Discussion List Archives

[Date Prev][Date Next][Date Index]

(26) Powder draft; enhancements to core; new dictioanries

  • To: COMCIFS@uk.ac.iucr
  • Subject: (26) Powder draft; enhancements to core; new dictioanries
  • From: bm@uk.ac.iucr (Brian McMahon)
  • Date: Fri, 5 Aug 94 13:04:10 BST
Dear Colleagues

Items up for approval
=====================

A24.1 CIF powder dictionary
---------------------------
The COMCIFS review period for this dictionary has expired, without adverse
comment, and I therefore propose to release Brian's draft to the community at
the beginning of next week. However, it is important that we give our active
consent to the dictionaries we sponsor, and I would therefore urge those of
you have yet to do so to send me a brief e-mail recording your consent for
this release.

A25.1 Non-use of _local_ prefix for datanames in public dictionaries
--------------------------------------------------------------------
S> D25.1: Yes, I agree.
D> 	I approve of the three items presented for approval (25.1...

A25.2 _diffrn_radiation_xray_symbol
-----------------------------------
S> D25.2: Yes, OK (I am relieved that we have allowed for a H target ;<:o ).
D> 	I approve of the three items presented for approval (... 25.2 

A25.3 _pd_instr_radiation_probe to move to Core
-----------------------------------------------
S> D25.3: No, I do not agree to the addition of _pd_instr_...to the core.
S> 
S> With the addition of _diffrn_radiation_xray_symbol to the core (which 
S> specifies the xray wavelength class), I could be persuaded to change the 
S> enumeration of _diff....type to x-ray, neutron and electron but thats
S> it as far as I am concerned. The other proposal does not make sense.

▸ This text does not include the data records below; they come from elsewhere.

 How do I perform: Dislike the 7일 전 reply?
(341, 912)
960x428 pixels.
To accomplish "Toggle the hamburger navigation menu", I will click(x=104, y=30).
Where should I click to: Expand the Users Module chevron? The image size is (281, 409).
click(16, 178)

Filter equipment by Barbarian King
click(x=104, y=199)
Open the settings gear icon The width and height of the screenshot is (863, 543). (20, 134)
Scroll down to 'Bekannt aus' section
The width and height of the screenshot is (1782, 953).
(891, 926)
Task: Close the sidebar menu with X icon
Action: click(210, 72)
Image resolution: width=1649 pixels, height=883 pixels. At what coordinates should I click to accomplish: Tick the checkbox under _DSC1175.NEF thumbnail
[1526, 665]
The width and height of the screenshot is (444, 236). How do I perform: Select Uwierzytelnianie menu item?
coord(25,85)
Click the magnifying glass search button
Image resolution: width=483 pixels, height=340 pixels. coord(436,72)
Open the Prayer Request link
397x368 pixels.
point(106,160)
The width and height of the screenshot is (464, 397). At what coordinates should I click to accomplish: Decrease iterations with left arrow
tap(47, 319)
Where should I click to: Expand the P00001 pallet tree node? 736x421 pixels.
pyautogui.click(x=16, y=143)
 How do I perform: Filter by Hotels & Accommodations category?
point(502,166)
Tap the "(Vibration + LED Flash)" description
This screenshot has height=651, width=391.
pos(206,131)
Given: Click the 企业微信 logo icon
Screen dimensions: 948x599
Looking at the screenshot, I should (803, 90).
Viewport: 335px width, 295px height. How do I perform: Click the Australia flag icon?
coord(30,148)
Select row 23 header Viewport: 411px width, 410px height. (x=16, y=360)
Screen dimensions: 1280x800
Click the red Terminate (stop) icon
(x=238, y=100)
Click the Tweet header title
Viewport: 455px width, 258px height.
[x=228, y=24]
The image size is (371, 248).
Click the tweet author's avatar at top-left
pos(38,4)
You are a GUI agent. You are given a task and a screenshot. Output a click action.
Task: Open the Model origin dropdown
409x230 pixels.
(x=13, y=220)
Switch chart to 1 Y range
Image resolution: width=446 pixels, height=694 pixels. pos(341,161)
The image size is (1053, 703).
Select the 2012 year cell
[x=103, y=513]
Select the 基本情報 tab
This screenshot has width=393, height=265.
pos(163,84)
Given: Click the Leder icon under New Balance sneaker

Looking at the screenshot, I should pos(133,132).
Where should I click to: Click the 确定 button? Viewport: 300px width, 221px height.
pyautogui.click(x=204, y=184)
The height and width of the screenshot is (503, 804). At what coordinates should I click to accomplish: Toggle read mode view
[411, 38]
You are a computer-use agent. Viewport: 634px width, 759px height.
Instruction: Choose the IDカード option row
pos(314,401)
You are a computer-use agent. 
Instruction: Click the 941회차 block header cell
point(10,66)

D> 	25.3: There is overlap between _diffrn_radiation_type and
D> _pd_instr_radiation_probe but the latter is more specific and more useful
D> if, for example, one wanted to search only for neutron diffraction
D> experiments.  This would be difficult to do reliably with _type since the
D> text is free and might, for example, read 'time of flight' where 'neutron'
D> is implied.  Ideally we would drop *_type and encourage people to use the
D> more explicit form.  I would like to see *_probe moved into core. 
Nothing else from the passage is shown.